We spend a third of our life asleep, but don’t think of it as time wasted.  When you’re sleeping your blood pressure drops, breathing slows down and the body goes to work on  repairing and rebuilding tissue. Sleep is also the time when hormones are released which are essential for growth and muscle development and the regulation of ghrelin and leptin,  the “hunger” hormones which control appetite (sleep deprived people tend to eat more and gain weight). Cerebral spinal fluid is pumped more quickly throughout the brain during sleep, washing  out  waste so you wake up mentally refreshed.

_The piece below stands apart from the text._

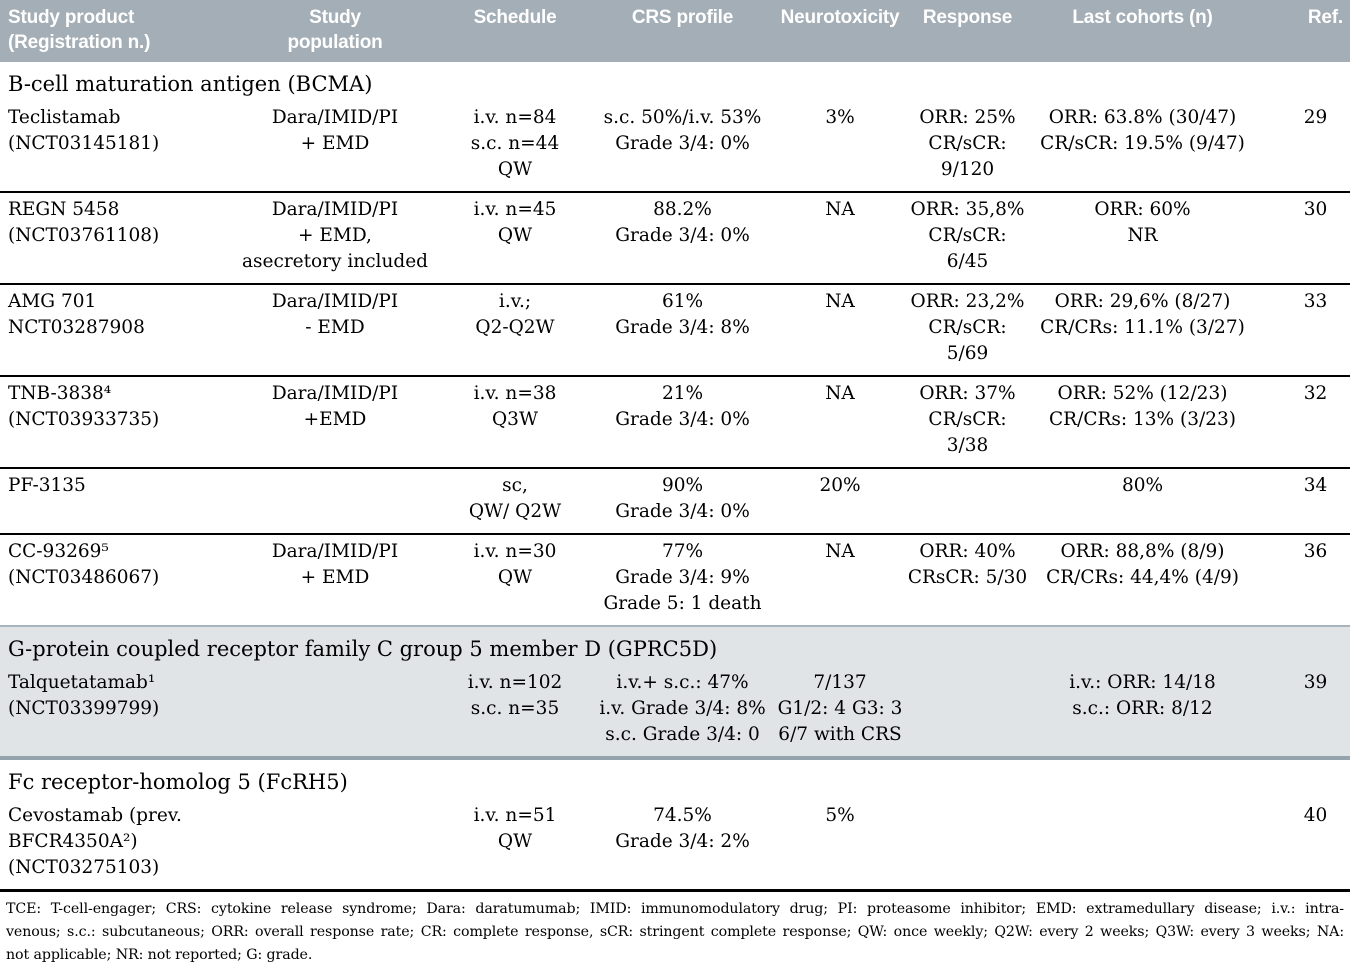 This screenshot has height=967, width=1350. What do you see at coordinates (515, 708) in the screenshot?
I see `cell-line: s.c. n=35` at bounding box center [515, 708].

How much sleep  do you actually need?

Mrs Thatcher famously got by on three hours sleep a night but most of us need a lot more  than that. After a two year study, the US National Sleep Foundation revised its recommendations in 2015 as to how many hours we need per night, as follows:

  • school age kids (six to 13): 10 to 13 hours;
  • teens (14 to 17): eight to 10 hours;
  • adults (18 to 64): seven to nine hours;
  • older adults (over 65): seven to eight hours.

What about power naps?

A short day time nap of under 40 minutes can refresh you – but nap for any longer and you may be raising your risk of metabolic syndrome, the medical name for a number of symptoms that can lead to heart disease including high blood pressure, excess fat around your middle and high blood sugar and cholesterol, according to new research from the University of Tokyo.

How to sleep better

Unfortunately, insomnia, difficulty getting to sleep or staying asleep long enough to feel refreshed, affects one in three people.

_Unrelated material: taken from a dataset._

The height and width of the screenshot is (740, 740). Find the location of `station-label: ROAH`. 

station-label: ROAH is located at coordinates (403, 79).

But there are some simple ways to sleep better including:

  • Sticking to a set time for bedtime and getting up – even at weekends and on holiday.
  • Keeping your bedroom cool and dark with no light pollution, a comfortable mattress and pillows.
  • Practising a winding-down routine with a warm bath, relaxing music and a milky drink before bedtime.
  • Saving worrying for daylight hours. Write down what’s worrying you and block it out when you’re in bed.
  • Avoiding heavy meals, too much alcohol and smoking for two to three hours before bedtime.
  • Getting treatment for medical conditions that wake you at night including joint pain, restless legs syndrome, cramps and nocturnal trips to the loo.